The Chinese port city of Tianjin reported more COVID-19 infections on Thursday as it stepped up efforts to rein in an outbreak that has spread the highly transmissible Omicron variant to another Chinese city.
Omicron has brought fresh challenges to China's strategy to quickly extinguish local outbreaks, and there are concerns that tough measures taken could end up hampering the economy.
Yuan hits 2022 high against weaker dollar, but upside seen limited
Prior to market opening, the People's Bank of China (PBOC) lifted the midpoint rate to a more than one-month high of 6.3542 per dollar, 116 pips, or 0.18%, stronger than the previous fix of 6.3658. It was the firmest since Dec. 9, 2021.
However, it was weaker than market projections, and 77 pips softer than Reuters' estimate of 6.3465.
In the spot market, the onshore yuan opened at 6.3580 per dollar, rose to a two-week high of 6.3566, before changing hands at 6.3618 by midday, 30 pips weaker than the previous late session close.
The weaker-than-expected official midpoint guidance prevented the market from testing new highs in the yuan, traders said, as some investors suspected the authorities were signalling reluctance to see one-way bets on the yuan becoming too strong.
For now, though, seasonal corporate demand for the yuan ahead of the long Lunar New Year holiday should underpin the Chinese currency, traders said.
Separately, downward pressure on the yuan could emerge as expectations increase for more monetary easing by China at a time when the United States and other major economies appear poised to raise interest rates.
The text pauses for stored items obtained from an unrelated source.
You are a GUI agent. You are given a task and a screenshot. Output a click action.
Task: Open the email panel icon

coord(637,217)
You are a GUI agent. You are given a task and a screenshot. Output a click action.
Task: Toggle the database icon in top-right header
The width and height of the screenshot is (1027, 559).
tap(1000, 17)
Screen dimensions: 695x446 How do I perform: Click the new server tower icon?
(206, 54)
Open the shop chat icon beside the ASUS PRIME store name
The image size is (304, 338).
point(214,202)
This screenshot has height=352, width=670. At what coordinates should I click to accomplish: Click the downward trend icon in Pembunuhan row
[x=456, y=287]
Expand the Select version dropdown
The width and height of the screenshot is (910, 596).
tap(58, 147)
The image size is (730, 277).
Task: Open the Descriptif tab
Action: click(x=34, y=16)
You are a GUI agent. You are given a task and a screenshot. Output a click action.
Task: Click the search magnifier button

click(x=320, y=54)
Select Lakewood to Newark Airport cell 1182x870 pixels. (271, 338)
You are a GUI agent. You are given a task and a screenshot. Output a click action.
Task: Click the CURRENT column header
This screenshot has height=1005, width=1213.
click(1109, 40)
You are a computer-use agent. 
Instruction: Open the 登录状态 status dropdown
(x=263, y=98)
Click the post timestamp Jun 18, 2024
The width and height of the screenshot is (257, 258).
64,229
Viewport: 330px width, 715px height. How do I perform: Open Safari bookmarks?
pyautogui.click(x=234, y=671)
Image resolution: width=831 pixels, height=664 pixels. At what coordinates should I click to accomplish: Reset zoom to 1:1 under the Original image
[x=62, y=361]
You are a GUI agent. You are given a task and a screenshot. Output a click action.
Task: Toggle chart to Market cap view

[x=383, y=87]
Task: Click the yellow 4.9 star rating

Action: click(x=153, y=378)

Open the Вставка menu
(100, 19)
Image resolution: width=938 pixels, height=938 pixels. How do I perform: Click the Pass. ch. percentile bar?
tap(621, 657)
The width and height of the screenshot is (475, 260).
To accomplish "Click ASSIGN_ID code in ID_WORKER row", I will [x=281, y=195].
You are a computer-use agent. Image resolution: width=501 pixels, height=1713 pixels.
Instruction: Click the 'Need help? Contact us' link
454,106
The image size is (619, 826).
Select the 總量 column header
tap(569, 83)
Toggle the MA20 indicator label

Policy insiders and economists told Reuters that China's central bank is set to unveil more easing steps to support slowing growth, though it will likely favour injecting more cash into the economy rather than cut interest rates too aggressively.
"Although the Omicron outbreak and lower CPI inflation in recent months may increase the likelihood of a slight cut in the PBOC's policy rates in the near term, we believe space remains quite limited, and the impact of a rate cut may also be quite small, especially if the long-term LPR is not revised down," said Lu Ting, chief China economist at Nomura.
Lu expects the PBOC to deliver 50 basis points of a universal reserve requirement ratio cut in the first half of this year and to accelerate its net foreign currency purchases from commercial banks in order to stop the yuan from appreciating too fast, to increase FX reserves and to add liquidity to the economy, which is slowing at "a worrisome pace".
New bank lending in China fell more than expected in December from the previous month, while inflation pressure eased during the same period.
China is scheduled to release fourth quarter gross domestic product data and other indicators of economic activity on Jan. 17, when it is also expected to roll over maturing medium-term lending facility (MLF) loans.
By midday, the global dollar index stood at 94.988, while the offshore yuan was trading at 6.3667 per dollar.